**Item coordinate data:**
######

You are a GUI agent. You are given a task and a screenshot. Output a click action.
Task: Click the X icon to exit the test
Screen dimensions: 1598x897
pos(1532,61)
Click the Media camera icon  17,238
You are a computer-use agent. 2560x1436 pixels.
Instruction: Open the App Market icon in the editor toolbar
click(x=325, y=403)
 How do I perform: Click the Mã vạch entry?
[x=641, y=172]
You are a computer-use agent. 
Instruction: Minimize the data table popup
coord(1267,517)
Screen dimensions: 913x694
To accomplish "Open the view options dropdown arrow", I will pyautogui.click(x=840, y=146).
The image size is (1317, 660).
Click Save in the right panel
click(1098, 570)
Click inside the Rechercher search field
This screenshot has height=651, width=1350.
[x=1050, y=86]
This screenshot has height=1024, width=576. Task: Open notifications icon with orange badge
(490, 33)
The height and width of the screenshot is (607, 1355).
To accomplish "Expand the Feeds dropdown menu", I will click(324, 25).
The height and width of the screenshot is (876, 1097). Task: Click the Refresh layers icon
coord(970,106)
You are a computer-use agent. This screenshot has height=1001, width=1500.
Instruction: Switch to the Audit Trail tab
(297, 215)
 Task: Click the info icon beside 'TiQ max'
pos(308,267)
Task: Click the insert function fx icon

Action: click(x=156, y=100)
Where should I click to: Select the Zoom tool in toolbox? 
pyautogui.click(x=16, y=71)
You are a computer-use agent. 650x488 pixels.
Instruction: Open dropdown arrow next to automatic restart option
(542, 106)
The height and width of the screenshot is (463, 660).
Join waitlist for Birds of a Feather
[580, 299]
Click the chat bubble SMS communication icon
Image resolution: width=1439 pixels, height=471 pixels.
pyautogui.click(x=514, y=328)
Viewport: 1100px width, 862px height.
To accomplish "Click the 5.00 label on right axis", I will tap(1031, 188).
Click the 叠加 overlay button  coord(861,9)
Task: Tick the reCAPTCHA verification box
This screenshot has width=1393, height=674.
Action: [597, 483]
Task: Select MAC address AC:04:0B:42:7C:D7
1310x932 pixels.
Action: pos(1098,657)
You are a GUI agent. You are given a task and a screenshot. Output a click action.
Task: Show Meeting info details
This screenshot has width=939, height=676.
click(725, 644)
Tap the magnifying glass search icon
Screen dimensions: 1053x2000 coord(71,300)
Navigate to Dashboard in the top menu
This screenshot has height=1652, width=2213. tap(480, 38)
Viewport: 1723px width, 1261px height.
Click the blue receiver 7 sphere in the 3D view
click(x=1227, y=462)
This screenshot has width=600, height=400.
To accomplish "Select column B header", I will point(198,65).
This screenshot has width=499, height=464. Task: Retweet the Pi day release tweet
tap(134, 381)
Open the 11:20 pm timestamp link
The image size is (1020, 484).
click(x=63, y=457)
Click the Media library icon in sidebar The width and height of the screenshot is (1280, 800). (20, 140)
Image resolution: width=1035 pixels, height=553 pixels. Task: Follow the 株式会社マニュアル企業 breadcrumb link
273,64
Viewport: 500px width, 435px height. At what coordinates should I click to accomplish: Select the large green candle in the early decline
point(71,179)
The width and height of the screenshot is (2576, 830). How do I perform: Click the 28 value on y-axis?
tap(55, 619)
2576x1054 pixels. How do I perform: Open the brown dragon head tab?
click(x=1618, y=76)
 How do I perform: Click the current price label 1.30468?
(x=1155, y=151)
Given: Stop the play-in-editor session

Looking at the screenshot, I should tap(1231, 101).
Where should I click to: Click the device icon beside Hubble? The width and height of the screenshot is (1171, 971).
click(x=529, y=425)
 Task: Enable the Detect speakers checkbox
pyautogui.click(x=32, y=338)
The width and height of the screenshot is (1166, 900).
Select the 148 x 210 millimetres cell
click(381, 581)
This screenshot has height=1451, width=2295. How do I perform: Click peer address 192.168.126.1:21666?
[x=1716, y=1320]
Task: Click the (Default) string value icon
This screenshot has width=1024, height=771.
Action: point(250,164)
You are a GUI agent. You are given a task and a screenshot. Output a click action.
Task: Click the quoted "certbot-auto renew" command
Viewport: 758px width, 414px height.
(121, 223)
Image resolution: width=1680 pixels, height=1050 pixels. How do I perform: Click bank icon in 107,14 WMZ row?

######

**STATED EXERCISE:**
Copy every line of the records above without changing anything.

**TASK RESULT:**
You are a GUI agent. You are given a task and a screenshot. Output a click action.
Task: Click the X icon to exit the test
Screen dimensions: 1598x897
pos(1532,61)
Click the Media camera icon  17,238
You are a computer-use agent. 2560x1436 pixels.
Instruction: Open the App Market icon in the editor toolbar
click(x=325, y=403)
 How do I perform: Click the Mã vạch entry?
[x=641, y=172]
You are a computer-use agent. 
Instruction: Minimize the data table popup
coord(1267,517)
Screen dimensions: 913x694
To accomplish "Open the view options dropdown arrow", I will pyautogui.click(x=840, y=146).
The image size is (1317, 660).
Click Save in the right panel
click(1098, 570)
Click inside the Rechercher search field
This screenshot has height=651, width=1350.
[x=1050, y=86]
This screenshot has height=1024, width=576. Task: Open notifications icon with orange badge
(490, 33)
The height and width of the screenshot is (607, 1355).
To accomplish "Expand the Feeds dropdown menu", I will click(324, 25).
The height and width of the screenshot is (876, 1097). Task: Click the Refresh layers icon
coord(970,106)
You are a computer-use agent. This screenshot has height=1001, width=1500.
Instruction: Switch to the Audit Trail tab
(297, 215)
 Task: Click the info icon beside 'TiQ max'
pos(308,267)
Task: Click the insert function fx icon

Action: click(x=156, y=100)
Where should I click to: Select the Zoom tool in toolbox? 
pyautogui.click(x=16, y=71)
You are a computer-use agent. 650x488 pixels.
Instruction: Open dropdown arrow next to automatic restart option
(542, 106)
The height and width of the screenshot is (463, 660).
Join waitlist for Birds of a Feather
[580, 299]
Click the chat bubble SMS communication icon
Image resolution: width=1439 pixels, height=471 pixels.
pyautogui.click(x=514, y=328)
Viewport: 1100px width, 862px height.
To accomplish "Click the 5.00 label on right axis", I will tap(1031, 188).
Click the 叠加 overlay button  coord(861,9)
Task: Tick the reCAPTCHA verification box
This screenshot has width=1393, height=674.
Action: [597, 483]
Task: Select MAC address AC:04:0B:42:7C:D7
1310x932 pixels.
Action: pos(1098,657)
You are a GUI agent. You are given a task and a screenshot. Output a click action.
Task: Show Meeting info details
This screenshot has width=939, height=676.
click(725, 644)
Tap the magnifying glass search icon
Screen dimensions: 1053x2000 coord(71,300)
Navigate to Dashboard in the top menu
This screenshot has height=1652, width=2213. tap(480, 38)
Viewport: 1723px width, 1261px height.
Click the blue receiver 7 sphere in the 3D view
click(x=1227, y=462)
This screenshot has width=600, height=400.
To accomplish "Select column B header", I will point(198,65).
This screenshot has width=499, height=464. Task: Retweet the Pi day release tweet
tap(134, 381)
Open the 11:20 pm timestamp link
The image size is (1020, 484).
click(x=63, y=457)
Click the Media library icon in sidebar The width and height of the screenshot is (1280, 800). (20, 140)
Image resolution: width=1035 pixels, height=553 pixels. Task: Follow the 株式会社マニュアル企業 breadcrumb link
273,64
Viewport: 500px width, 435px height. At what coordinates should I click to accomplish: Select the large green candle in the early decline
point(71,179)
The width and height of the screenshot is (2576, 830). How do I perform: Click the 28 value on y-axis?
tap(55, 619)
2576x1054 pixels. How do I perform: Open the brown dragon head tab?
click(x=1618, y=76)
 How do I perform: Click the current price label 1.30468?
(x=1155, y=151)
Given: Stop the play-in-editor session

Looking at the screenshot, I should tap(1231, 101).
Where should I click to: Click the device icon beside Hubble? The width and height of the screenshot is (1171, 971).
click(x=529, y=425)
 Task: Enable the Detect speakers checkbox
pyautogui.click(x=32, y=338)
The width and height of the screenshot is (1166, 900).
Select the 148 x 210 millimetres cell
click(381, 581)
This screenshot has height=1451, width=2295. How do I perform: Click peer address 192.168.126.1:21666?
[x=1716, y=1320]
Task: Click the (Default) string value icon
This screenshot has width=1024, height=771.
Action: point(250,164)
You are a GUI agent. You are given a task and a screenshot. Output a click action.
Task: Click the quoted "certbot-auto renew" command
Viewport: 758px width, 414px height.
(121, 223)
Image resolution: width=1680 pixels, height=1050 pixels. How do I perform: Click bank icon in 107,14 WMZ row?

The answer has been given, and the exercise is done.